The ATTRIBUTES option

The specifics of the resource definition that a CREATE or a CSD command installs are conveyed through the ATTRIBUTES option value, which is a character string listing the attributes of the resource.

You specify attributes and attribute values in text form, in the same way that you do on a CEDA DEFINE screen. This character string is analyzed at the time the CREATE or CSD command is executed, and consequently must consist entirely of text, rather than variable names, in a single string. The syntax in the string is provided for each CREATE or CSD command, using the same conventions as command syntax, except for the attribute values as noted below. However, the contents are not parsed by the translator, which checks only the command syntax, shown in the main diagram.

Attribute values appear essentially as they do on CEDA DEFINE screens. However, because DEFINE screens are preformatted and ATTRIBUTES strings are not, you need to know the following rules:
  • Attributes may appear in any order (you do not have to follow the order in the syntax diagram or in the CEDA command).
  • The name of an attribute must be that shown in the syntax diagram or the abbreviation permitted in the corresponding CEDA DEFINE entry (see the discussion of DEFINE in ).
    Note: Abbreviations can change from release to release, and thus full spellings are safest.
  • The attribute string is not converted to uppercase, in contrast to inputs to CEDA and the DFHCSDUP utility. Attribute names are recognized regardless whether you use upper, lower, or mixed case, as are value names assigned by CICS (those shown in uppercase letters in the syntax diagram). However, other character values—resource names and message text, for example—are taken as is, so that you need to supply them in the intended case.
  • The argument value, if any, must follow the rules for the same attribute in a CEDA DEFINE panel. Where there are a limited number of possible values, they are listed in the attributes diagram in uppercase. Otherwise the diagram indicates only the form of the value, using the following conventions:
    charn
    A character string of length n or, where the argument can be of variable length, of maximum length n.
    hexn
    A string of hexadecimal characters of length n or, where the argument can be of variable length, of maximum length n.
    n1-n2
    A number in the range n1 to n2.
    Note: You can omit trailing blanks in character arguments, trailing X'00's in hexadecimal arguments, and leading zeros in numeric arguments.
  • You can use one or more blanks to separate attributes for readability, but a blank is required only between an attribute that has no argument and the next attribute. Commas and other separators are not allowed. Blanks may also appear between an attribute name and the parentheses that surround its argument, and between the parentheses and the argument value, but they are not necessary.
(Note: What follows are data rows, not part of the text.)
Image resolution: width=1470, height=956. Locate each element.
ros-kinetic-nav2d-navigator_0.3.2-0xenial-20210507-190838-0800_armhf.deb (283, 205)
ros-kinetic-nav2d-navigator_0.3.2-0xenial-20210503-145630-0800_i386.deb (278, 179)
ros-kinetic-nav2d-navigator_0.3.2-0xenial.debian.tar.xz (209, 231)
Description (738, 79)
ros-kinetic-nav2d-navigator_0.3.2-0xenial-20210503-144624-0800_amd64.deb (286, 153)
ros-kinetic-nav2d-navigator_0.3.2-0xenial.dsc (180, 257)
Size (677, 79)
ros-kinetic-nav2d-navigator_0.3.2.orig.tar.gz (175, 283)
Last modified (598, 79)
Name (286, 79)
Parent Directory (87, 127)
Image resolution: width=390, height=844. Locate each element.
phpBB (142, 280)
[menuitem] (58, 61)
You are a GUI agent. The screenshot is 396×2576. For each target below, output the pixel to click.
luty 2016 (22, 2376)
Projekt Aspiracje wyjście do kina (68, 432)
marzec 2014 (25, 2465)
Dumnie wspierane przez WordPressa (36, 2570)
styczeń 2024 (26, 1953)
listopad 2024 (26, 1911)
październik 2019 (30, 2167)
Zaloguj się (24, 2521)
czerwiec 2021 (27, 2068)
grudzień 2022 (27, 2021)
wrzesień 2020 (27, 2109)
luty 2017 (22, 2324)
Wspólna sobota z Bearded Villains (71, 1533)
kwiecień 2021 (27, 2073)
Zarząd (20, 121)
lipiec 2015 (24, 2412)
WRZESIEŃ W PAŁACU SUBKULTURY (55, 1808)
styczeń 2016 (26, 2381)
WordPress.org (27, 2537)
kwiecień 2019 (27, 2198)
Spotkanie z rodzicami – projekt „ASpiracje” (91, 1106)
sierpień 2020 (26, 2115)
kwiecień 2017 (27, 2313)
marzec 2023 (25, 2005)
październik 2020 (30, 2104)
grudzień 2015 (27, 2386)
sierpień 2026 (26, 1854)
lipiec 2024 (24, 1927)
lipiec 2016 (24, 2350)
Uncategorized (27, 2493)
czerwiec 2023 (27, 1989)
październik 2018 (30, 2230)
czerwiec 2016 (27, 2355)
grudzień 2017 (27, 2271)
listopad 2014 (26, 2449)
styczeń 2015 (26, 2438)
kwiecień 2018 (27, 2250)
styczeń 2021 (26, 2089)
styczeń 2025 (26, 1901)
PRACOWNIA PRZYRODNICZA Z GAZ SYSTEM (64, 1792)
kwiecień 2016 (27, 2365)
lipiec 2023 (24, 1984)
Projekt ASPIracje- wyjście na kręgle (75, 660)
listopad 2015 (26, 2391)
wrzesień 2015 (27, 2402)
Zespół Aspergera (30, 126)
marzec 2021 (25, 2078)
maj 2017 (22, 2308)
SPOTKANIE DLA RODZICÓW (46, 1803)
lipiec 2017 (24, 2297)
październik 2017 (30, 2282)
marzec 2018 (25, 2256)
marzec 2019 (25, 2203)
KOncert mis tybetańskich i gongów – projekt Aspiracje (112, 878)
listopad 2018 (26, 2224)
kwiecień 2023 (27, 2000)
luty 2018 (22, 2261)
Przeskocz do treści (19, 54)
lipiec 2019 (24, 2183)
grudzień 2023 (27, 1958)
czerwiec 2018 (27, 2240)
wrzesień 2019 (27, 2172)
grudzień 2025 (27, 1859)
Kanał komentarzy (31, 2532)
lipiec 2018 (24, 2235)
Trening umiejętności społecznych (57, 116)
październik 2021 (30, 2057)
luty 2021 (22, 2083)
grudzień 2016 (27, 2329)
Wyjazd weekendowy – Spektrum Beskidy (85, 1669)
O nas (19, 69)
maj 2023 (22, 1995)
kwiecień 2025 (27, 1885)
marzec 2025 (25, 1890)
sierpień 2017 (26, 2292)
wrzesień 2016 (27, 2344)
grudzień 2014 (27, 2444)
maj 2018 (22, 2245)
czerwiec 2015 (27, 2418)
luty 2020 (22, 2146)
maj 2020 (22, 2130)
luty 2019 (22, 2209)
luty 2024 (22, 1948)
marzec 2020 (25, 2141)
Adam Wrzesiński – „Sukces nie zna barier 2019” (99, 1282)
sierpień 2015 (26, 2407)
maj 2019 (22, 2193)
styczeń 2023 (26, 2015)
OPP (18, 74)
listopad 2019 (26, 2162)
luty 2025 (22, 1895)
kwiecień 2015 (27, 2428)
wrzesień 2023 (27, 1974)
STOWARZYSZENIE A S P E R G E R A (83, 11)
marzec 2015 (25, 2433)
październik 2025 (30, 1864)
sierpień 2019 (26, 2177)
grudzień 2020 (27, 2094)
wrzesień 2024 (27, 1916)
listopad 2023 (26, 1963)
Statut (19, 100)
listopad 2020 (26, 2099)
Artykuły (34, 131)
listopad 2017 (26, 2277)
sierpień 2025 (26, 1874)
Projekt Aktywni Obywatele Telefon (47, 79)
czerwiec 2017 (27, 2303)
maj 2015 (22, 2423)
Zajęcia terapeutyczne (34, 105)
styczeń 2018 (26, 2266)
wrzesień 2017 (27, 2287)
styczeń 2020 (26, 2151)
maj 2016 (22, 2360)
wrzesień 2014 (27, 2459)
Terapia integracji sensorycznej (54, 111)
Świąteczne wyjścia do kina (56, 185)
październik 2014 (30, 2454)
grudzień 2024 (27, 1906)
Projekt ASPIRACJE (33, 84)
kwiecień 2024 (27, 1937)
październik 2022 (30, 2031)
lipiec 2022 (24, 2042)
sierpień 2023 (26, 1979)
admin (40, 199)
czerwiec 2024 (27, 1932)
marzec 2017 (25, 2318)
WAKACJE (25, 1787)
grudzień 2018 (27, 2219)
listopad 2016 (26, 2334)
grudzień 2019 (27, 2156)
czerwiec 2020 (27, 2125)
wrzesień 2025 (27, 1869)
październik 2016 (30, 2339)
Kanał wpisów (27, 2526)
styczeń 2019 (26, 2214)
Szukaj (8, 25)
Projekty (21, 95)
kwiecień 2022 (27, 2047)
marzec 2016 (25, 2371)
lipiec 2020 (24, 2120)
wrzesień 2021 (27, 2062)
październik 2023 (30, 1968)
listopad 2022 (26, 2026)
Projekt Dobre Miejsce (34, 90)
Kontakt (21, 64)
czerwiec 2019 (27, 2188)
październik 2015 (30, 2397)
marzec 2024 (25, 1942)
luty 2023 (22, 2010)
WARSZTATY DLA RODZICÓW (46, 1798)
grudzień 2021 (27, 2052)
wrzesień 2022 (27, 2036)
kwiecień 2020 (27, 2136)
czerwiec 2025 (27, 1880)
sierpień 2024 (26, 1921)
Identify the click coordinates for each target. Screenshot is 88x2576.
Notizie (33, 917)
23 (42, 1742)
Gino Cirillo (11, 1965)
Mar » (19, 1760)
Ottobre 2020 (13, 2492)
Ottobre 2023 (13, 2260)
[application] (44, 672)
Thus both of these, and similar combinations, are correct:
        ATTRIBUTES ( ‘UCTRAN (NO)RTIMEOUT (10 )’)
        ATTRIBUTES(‘ UCTRAN(NO)   RTIMEOUT( 10) ’ )
  • No quote marks are required within the attribute string (you need them around the whole string if you use a literal, as in the example above). If you want quotes within your text—in the DESCRIPTION attribute, for example—use two quote characters for each one that you want to appear in the text, as you do in literal constants that contain quotes.
  • Very few attributes require specification, and omitting one is equivalent to not keying a value for it on a CEDA screen. Where the default value is always the same, it is shown in the diagram in the same way as in syntax diagrams. However, some defaults depend on the values of other attributes, and these are not shown. (You cannot define your own defaults for CREATE commands because they do not use the CSD file.)
  • For some resource types, you can use defaults for all attributes. If you want to do this, set the length of the string to zero in the ATTRLEN option. You must still specify the ATTRIBUTES option in this case, even though the data-value you provide is not examined.
  • You can omit the ATTRLEN option when it is not zero if it is the length of the variable specified in ATTRIBUTES and you are not coding in C/370, as explained in Argument lengths.

If you make an error in the ATTRIBUTES string, CICS raises the INVREQ condition with an appropriate RESP2 value. RESP2 values for EXEC CICS CREATE and EXEC CICS CSD commands lists the RESP2 values that apply.